Stored items:
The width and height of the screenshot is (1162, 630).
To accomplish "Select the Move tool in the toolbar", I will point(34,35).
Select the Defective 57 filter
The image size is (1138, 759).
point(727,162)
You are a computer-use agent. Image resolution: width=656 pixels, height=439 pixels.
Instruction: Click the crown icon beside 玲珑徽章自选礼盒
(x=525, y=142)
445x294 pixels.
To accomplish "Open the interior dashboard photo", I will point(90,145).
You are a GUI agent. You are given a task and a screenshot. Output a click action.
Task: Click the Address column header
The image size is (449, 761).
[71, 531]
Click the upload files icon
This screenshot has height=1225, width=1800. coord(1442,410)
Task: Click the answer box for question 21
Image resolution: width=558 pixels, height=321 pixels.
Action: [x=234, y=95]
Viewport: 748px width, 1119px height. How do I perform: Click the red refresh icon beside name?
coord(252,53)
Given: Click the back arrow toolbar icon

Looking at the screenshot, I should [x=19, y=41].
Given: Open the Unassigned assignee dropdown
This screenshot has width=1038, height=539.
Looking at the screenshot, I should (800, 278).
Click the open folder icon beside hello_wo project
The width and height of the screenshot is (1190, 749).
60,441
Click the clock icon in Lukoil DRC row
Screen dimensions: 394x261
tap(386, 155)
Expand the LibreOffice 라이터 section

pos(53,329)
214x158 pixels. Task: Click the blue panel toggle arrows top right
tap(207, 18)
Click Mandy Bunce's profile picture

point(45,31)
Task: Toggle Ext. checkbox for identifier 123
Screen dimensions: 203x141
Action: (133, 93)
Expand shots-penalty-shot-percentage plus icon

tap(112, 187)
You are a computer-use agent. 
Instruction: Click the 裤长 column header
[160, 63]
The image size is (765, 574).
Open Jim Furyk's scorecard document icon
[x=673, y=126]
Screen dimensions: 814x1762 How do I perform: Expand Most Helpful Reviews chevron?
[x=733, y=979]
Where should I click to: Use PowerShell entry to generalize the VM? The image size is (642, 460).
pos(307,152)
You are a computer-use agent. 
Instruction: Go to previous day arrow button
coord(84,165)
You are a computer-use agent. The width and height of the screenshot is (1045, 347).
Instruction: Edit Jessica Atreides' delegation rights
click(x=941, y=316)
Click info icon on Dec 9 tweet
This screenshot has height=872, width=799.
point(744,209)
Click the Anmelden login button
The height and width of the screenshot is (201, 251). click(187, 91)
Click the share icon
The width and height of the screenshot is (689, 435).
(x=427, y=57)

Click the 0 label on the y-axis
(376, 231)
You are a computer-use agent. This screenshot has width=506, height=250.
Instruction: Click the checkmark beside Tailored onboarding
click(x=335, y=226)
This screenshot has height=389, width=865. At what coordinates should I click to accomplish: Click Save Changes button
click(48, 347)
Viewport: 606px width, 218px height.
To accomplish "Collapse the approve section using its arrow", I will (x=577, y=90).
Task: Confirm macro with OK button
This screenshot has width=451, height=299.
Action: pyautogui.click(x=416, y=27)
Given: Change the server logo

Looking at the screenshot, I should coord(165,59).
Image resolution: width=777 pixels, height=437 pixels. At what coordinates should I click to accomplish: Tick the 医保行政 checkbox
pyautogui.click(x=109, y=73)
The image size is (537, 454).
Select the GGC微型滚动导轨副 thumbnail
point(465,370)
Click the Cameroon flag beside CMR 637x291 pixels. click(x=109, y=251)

▸ What is needed: Search the records for the string "agent" and report each line that has it.

▸ Solution to this problem:
You are a computer-use agent. Image resolution: width=656 pixels, height=439 pixels.
You are a GUI agent. You are given a task and a screenshot. Output a click action.
You are a computer-use agent. 
You are a computer-use agent. 
You are a computer-use agent. The width and height of the screenshot is (1045, 347).
You are a computer-use agent. This screenshot has width=506, height=250.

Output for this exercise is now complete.